Salcombe Hill camping site - article in Sidmouth Herald, 3 Jan 2014.

This article hints at possible legal action to challenge the decision by EDDC to grant a licence to FolkWeek for their new campsite. The threat of legal action seems unlikely to come to anything.

Logically, since the major risk to residents and attendees may be from inadequate traffic arrangements and given that no details were made available to the meeting on 10 December, an appeal might be thought worthwhile. But DCC is apparently not a statutory consultee for the EDDC process and the 'approval' from DCC may have been from a junior official who was unfamiliar with both the amount of pedestrian and vehicular traffic that FolkWeek produces and the dangerous nature of the roads in question.

We have the position (apparently) that EDDC can grant a licence despite that major safety concerns may not have been adequately addressed and despite that the remit of EDDC is to include public safety! This inadequate system probably keeps bureaucrats in comfortable jobs shuffling paper around while out in the real world, festival attendees (and the reputation of the festival) can be subjected to risks that are easily foreseen.

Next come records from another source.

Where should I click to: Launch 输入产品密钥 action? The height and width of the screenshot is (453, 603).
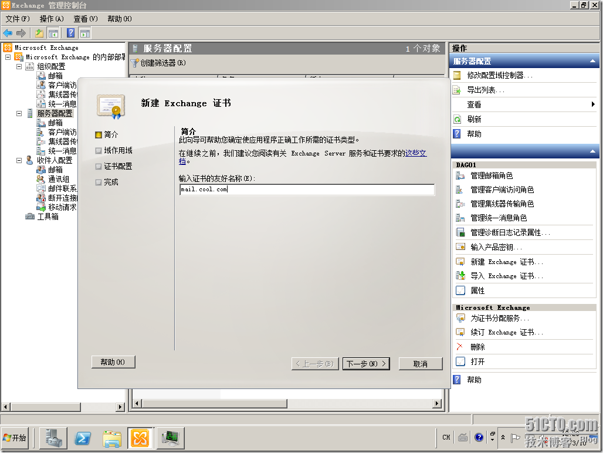point(496,247)
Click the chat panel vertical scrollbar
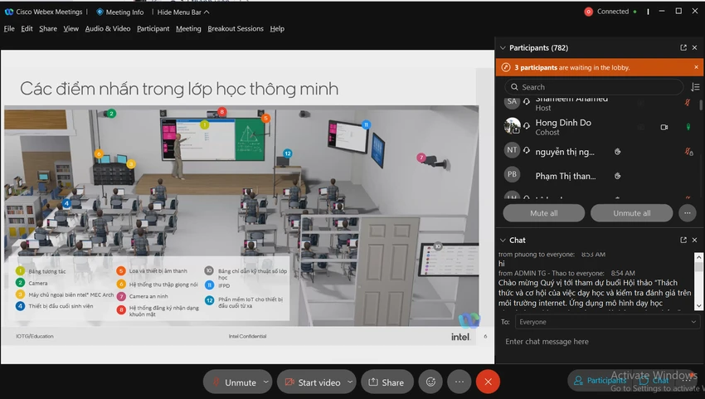 tap(698, 281)
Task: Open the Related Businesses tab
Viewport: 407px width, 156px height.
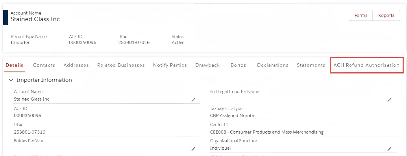Action: 121,65
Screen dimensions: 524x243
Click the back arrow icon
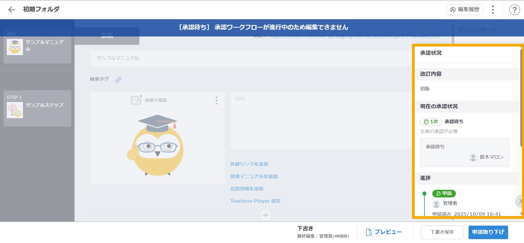[x=11, y=10]
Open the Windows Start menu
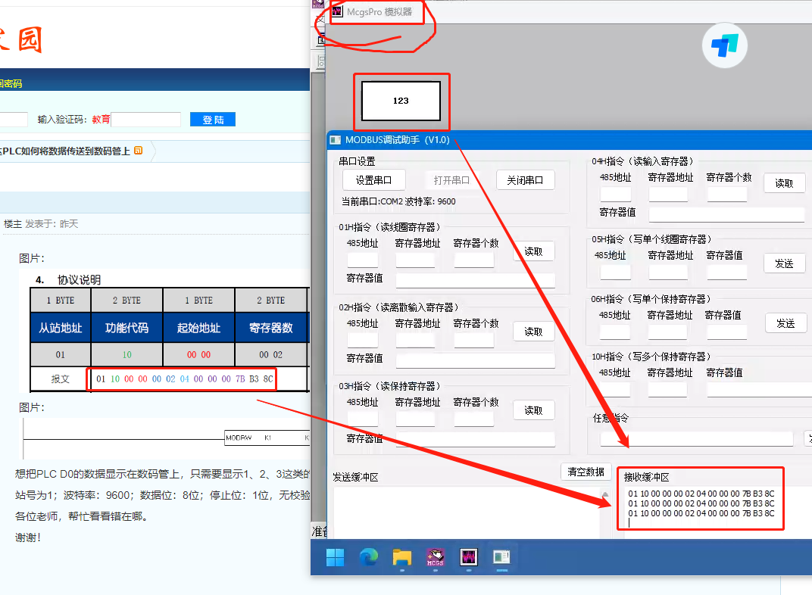The height and width of the screenshot is (595, 812). click(x=335, y=558)
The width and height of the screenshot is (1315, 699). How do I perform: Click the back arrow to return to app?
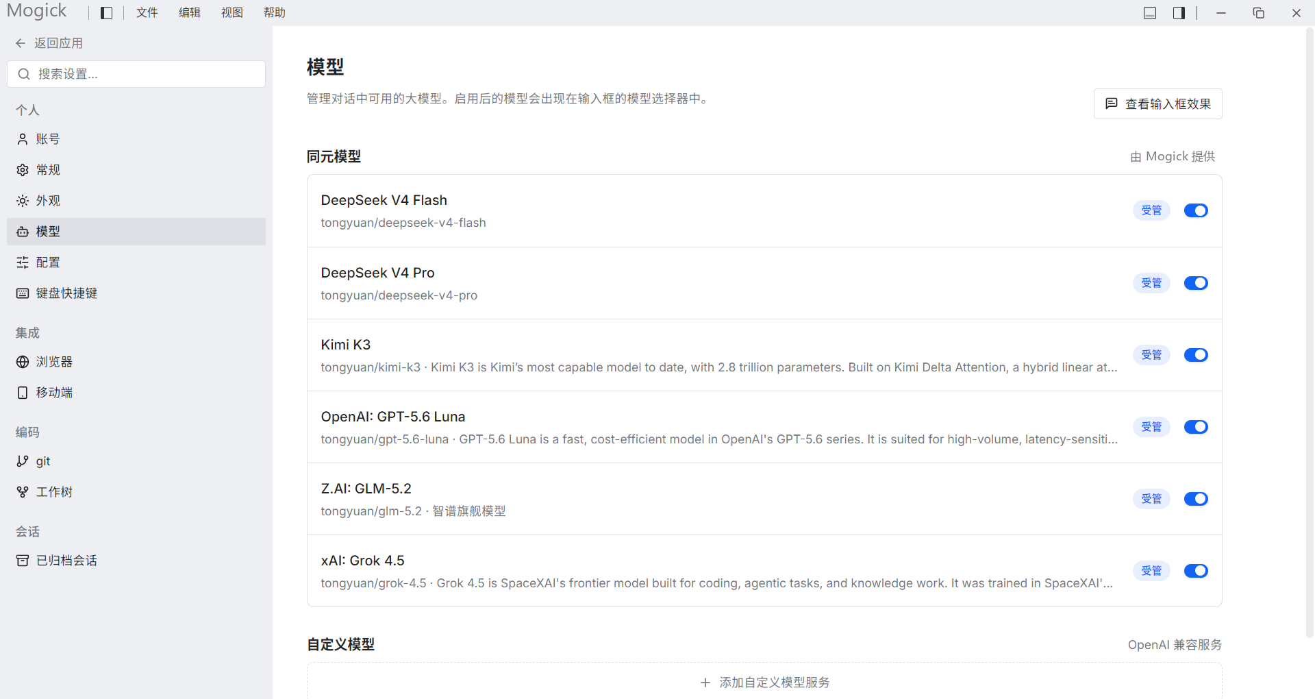[x=21, y=43]
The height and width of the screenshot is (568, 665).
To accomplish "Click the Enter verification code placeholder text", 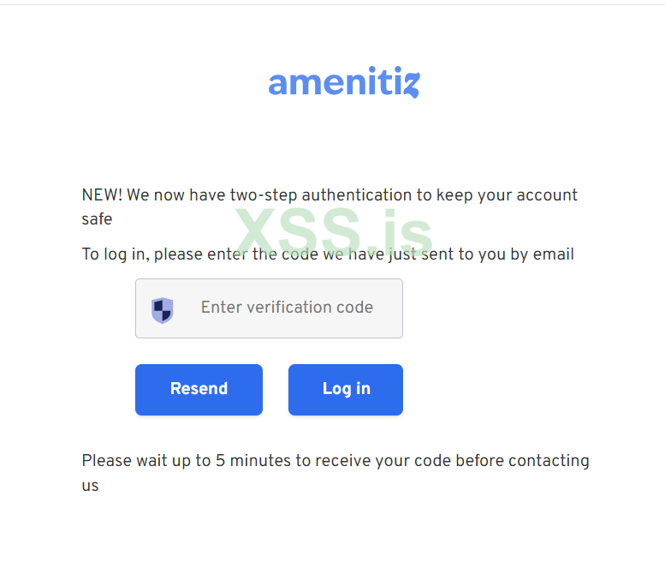I will (287, 308).
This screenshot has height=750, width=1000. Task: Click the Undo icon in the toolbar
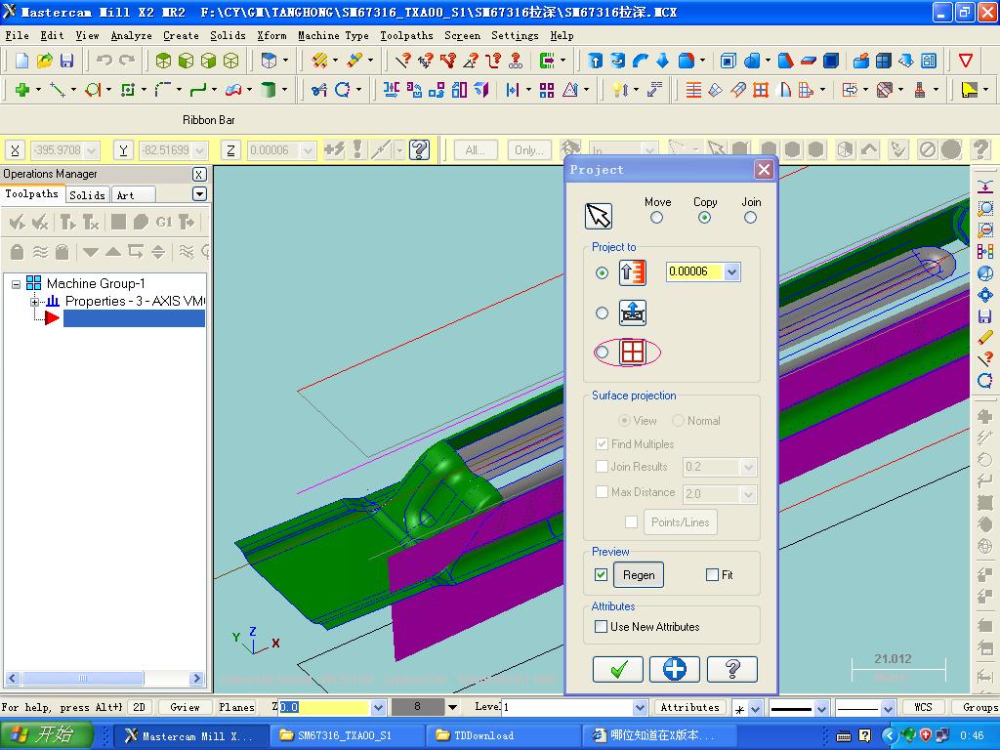(104, 61)
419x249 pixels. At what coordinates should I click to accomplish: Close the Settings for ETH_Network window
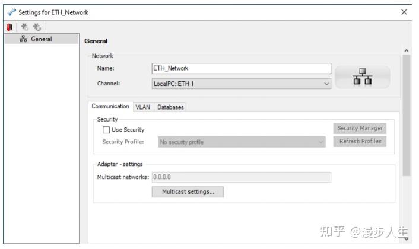405,12
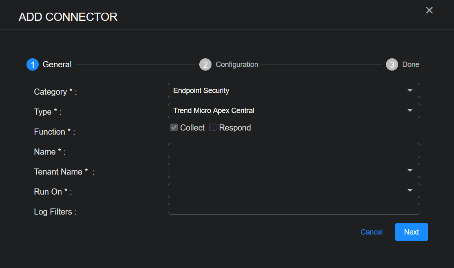This screenshot has height=268, width=454.
Task: Click the Name input field
Action: pyautogui.click(x=293, y=151)
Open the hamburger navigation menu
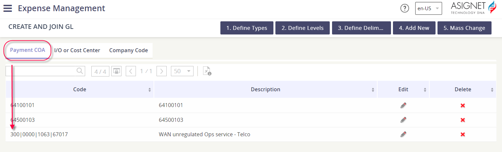 coord(8,8)
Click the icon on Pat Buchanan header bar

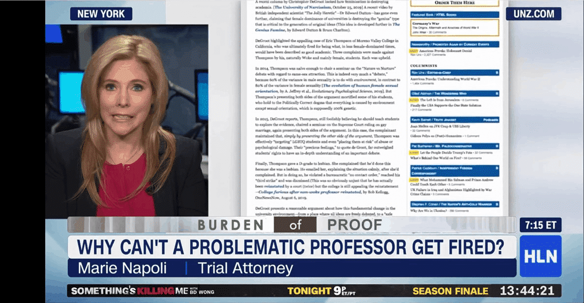coord(496,146)
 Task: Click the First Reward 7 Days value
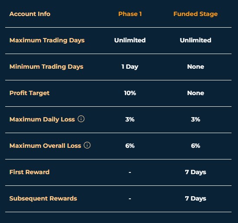click(196, 172)
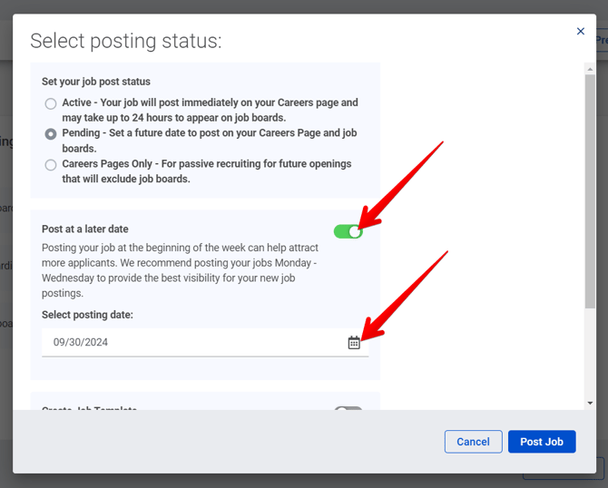Open the calendar date picker icon
The width and height of the screenshot is (608, 488).
(354, 342)
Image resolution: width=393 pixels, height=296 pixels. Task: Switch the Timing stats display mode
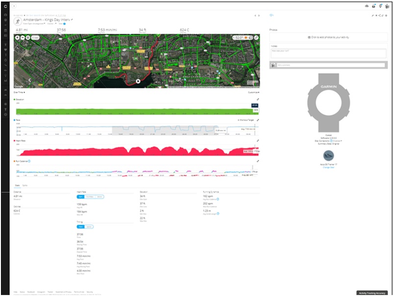point(89,226)
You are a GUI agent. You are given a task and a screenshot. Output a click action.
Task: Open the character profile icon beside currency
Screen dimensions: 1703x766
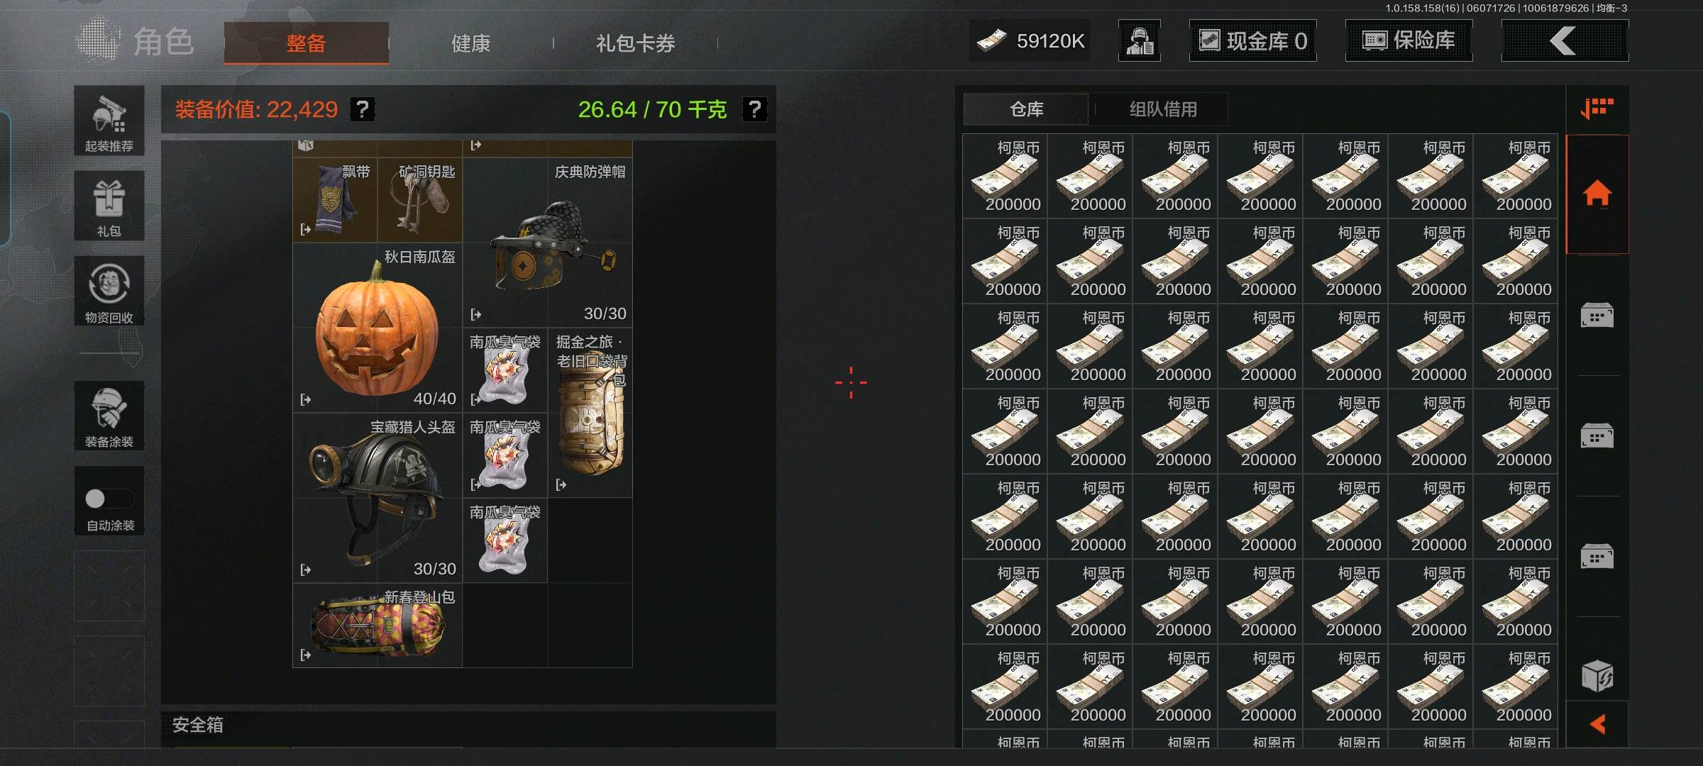1140,41
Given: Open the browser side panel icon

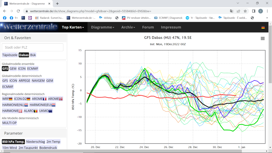Looking at the screenshot, I should pos(254,11).
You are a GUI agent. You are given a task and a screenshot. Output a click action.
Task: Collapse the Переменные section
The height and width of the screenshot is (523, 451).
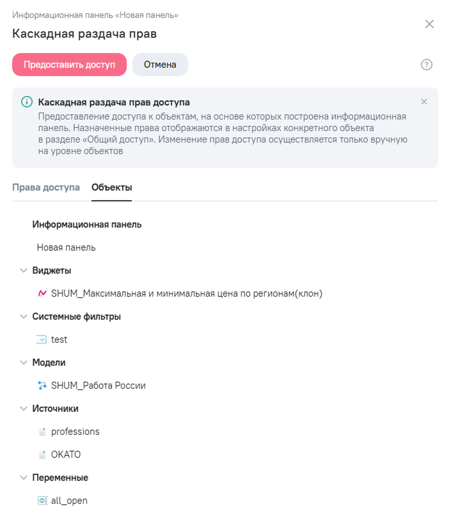tap(24, 478)
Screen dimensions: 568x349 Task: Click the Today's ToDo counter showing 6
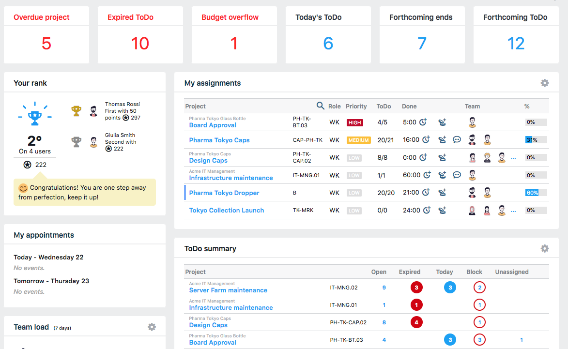[328, 43]

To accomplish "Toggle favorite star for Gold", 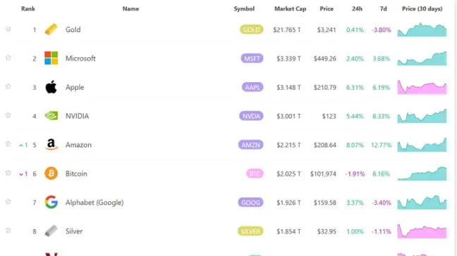I will tap(8, 29).
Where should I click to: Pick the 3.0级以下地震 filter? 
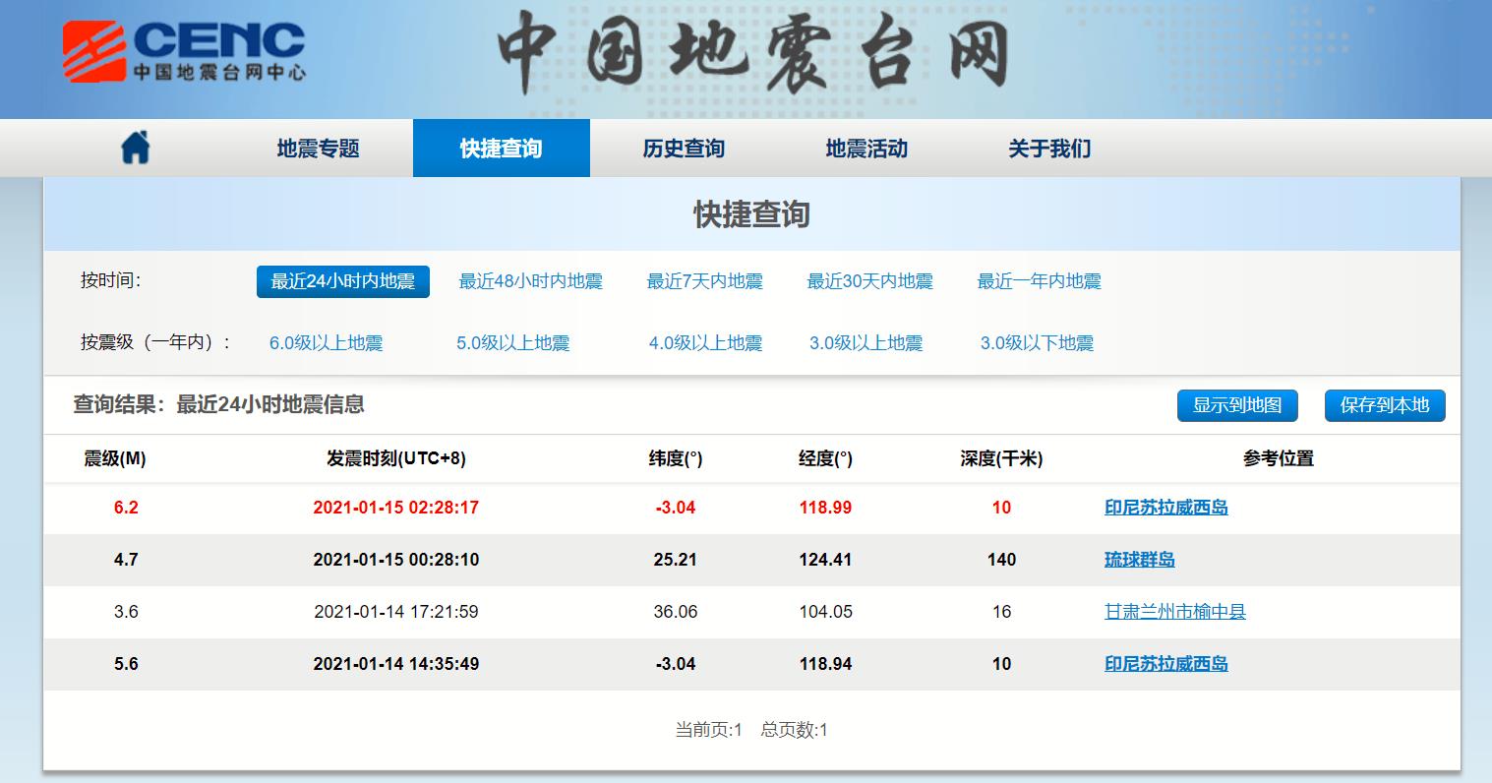point(1037,343)
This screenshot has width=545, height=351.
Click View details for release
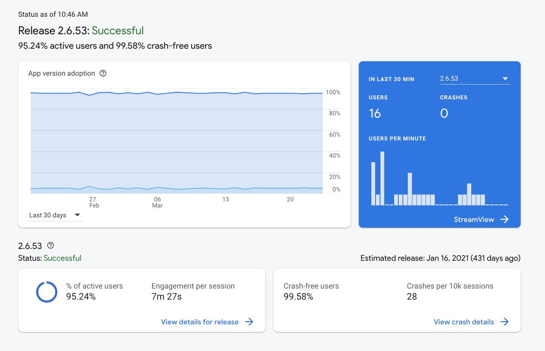pyautogui.click(x=200, y=322)
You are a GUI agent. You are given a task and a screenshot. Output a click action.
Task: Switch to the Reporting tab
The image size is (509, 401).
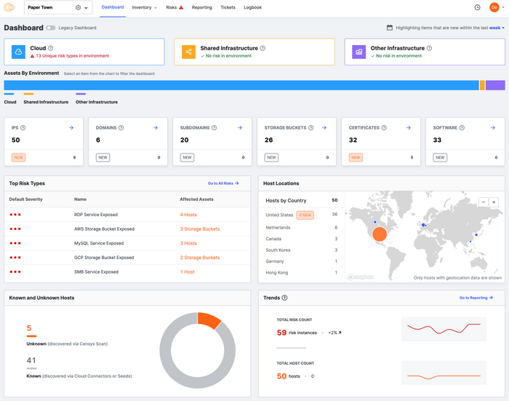(x=201, y=7)
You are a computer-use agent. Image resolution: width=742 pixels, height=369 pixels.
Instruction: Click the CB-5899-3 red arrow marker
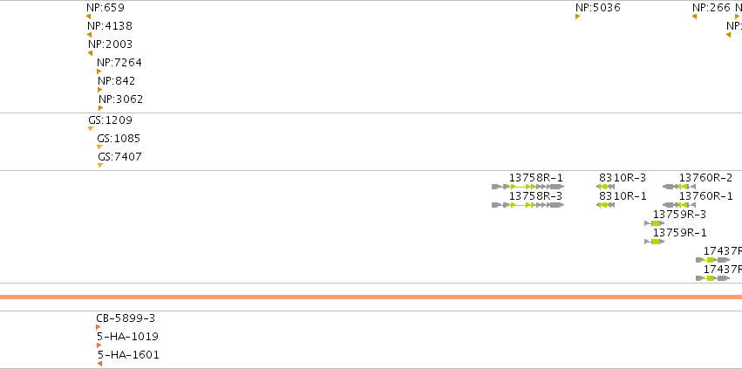pyautogui.click(x=98, y=327)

As is normal in 'public service', as long as all the boxes are ticked, procedures are followed to the letter and their pensions continue to accumulate wealth, the staff of our local councils will be contented!

What needs to change is that events of this type should need to show a competent and detailed traffic management plan as an integral part of any licensing procedures. If multiple injuries or fatalities result as a consequence of inadequate planning or arrangements, an inquest or other inquiry might suggest changes.

This is the usual tedious way that Councils are forced to adopt revised procedures in the best interests of the people whom they purport to serve.

FolkWeek plan set for court challenge

OBJECTORS plan to challenge in court a decision to grant a licence for Sidmouth FolkWeek's main base to move to Salcombe Hill.

An anonymous letter sent to the Herald says residents have launched a formal complaint with East Devon District Council (EDDC) alleging 'procedural irregularities and bias' in its decision. Event organisers last month told a licensing committee that a traffic management plan had been approved by Devon County Council (DCC) the previous day, but it could not be presented at the meeting as it had not been finalised.

Protestors said approving the application without it was 'disgraceful' and claim the rules were 'completely ignored'. They say this could be enough to overturn the decision - and even take it before magistrates.

An EDDC spokesman said: "Traffic management issues were undoubtedly of concern to Salcombe Hill residents making representations against the grant of the licence. Although DCC is not a statutory consultee on licensing applications, the applicant needs to work with DCC on traffic management issues."

"There is no legal requirement for a formal, written documented traffic management plan to be available to the licensing subcommittee at the time of the hearing. The licensing subcommittee was aware DCC considered the traffic proposals fit for purpose.

"The formal traffic management plan will be lodged with EDDC in advance of FolkWeek, in line with the normal approach to event management. The Licensing Act provides for an appeal to the Magistrates' Court by local residents who lodged objections before the hearing took place."

FolkWeek organisers plan to move from their long-standing base at Bulverton to Salcombe Hill to allow the festival to expand and continue to compete with other events. The new 13-acre site has been granted a licence to provide entertainment and refreshment into the early hours to 1,500 revellers.